• **What is being asked**: Without any of the pictures, print every record below exactly.

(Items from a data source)
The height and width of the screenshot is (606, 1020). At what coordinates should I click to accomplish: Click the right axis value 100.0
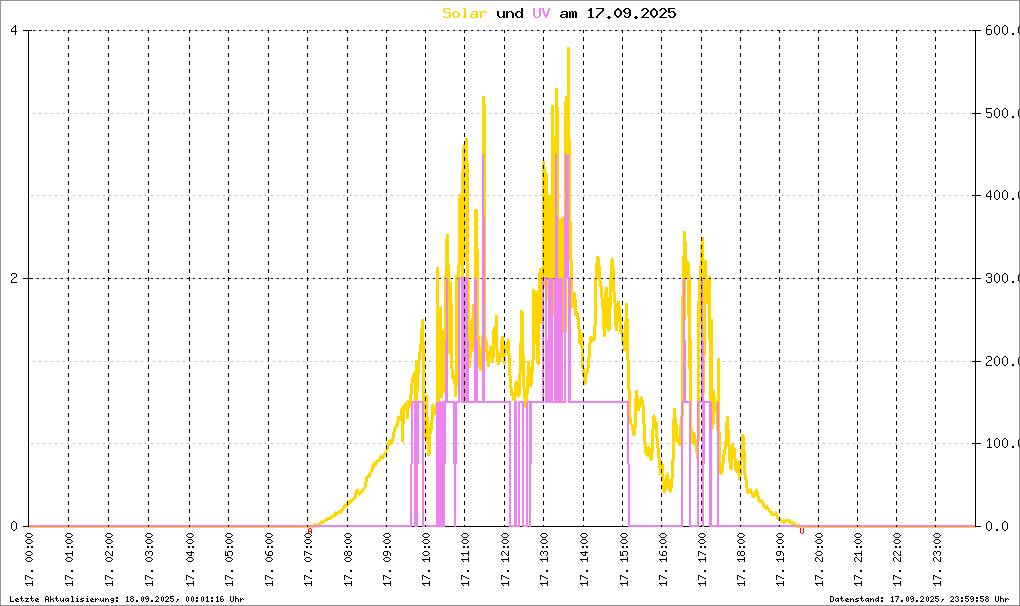(998, 443)
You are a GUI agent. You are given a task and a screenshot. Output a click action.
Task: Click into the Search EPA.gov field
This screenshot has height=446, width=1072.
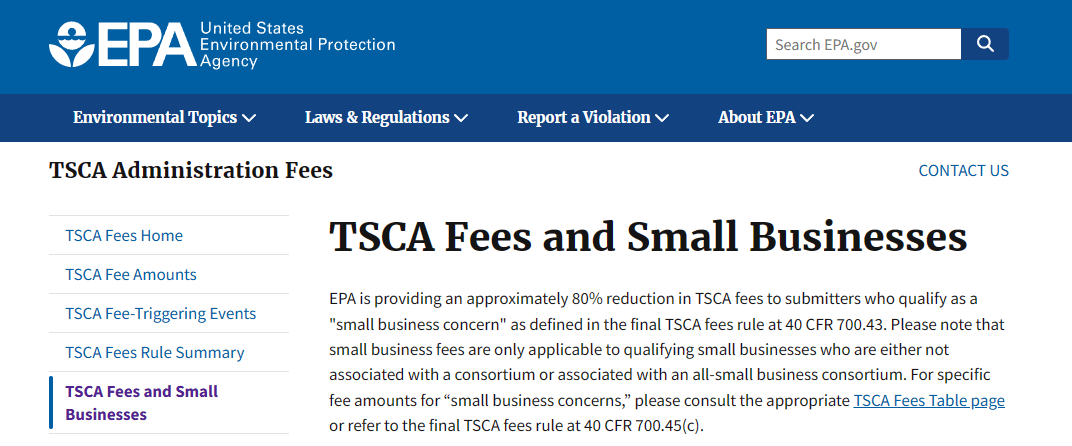pos(863,44)
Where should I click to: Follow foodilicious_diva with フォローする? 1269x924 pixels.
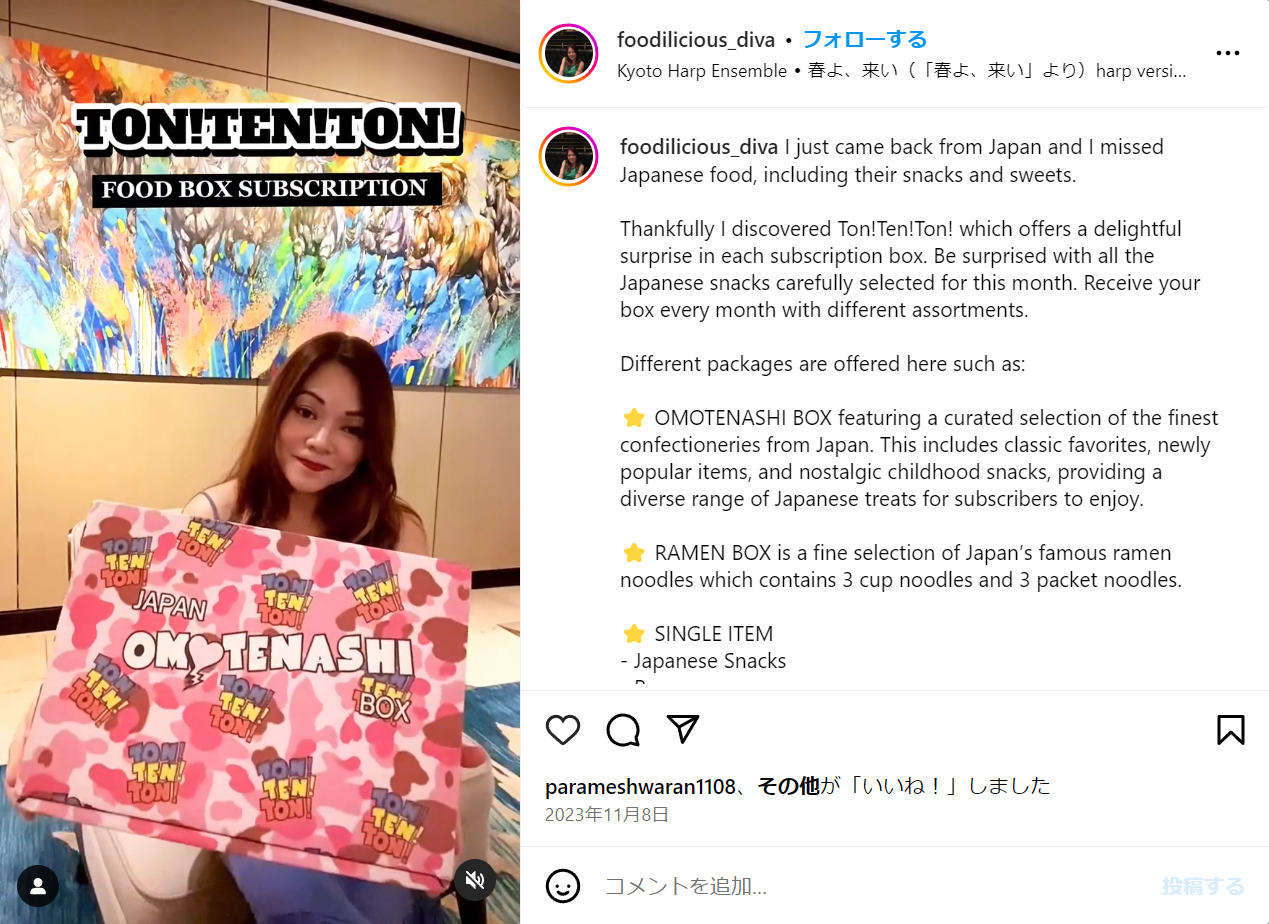point(864,40)
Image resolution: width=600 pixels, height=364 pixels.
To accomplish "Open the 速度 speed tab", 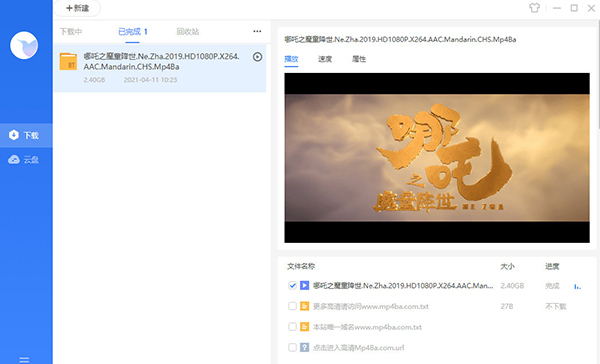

• **Your solution**:
The height and width of the screenshot is (606, 1020). At what coordinates should I click to accomplish: Click the right axis value 100.0
(998, 443)
You are a GUI agent. You are given a task and a screenshot. Output a click action.
Task: Click into the Search EPA.gov field
This screenshot has height=446, width=1072.
pos(863,44)
Where should I click to: Follow foodilicious_diva with フォローする? 1269x924 pixels.
point(864,40)
Image resolution: width=600 pixels, height=364 pixels.
To accomplish "Open the 速度 speed tab", 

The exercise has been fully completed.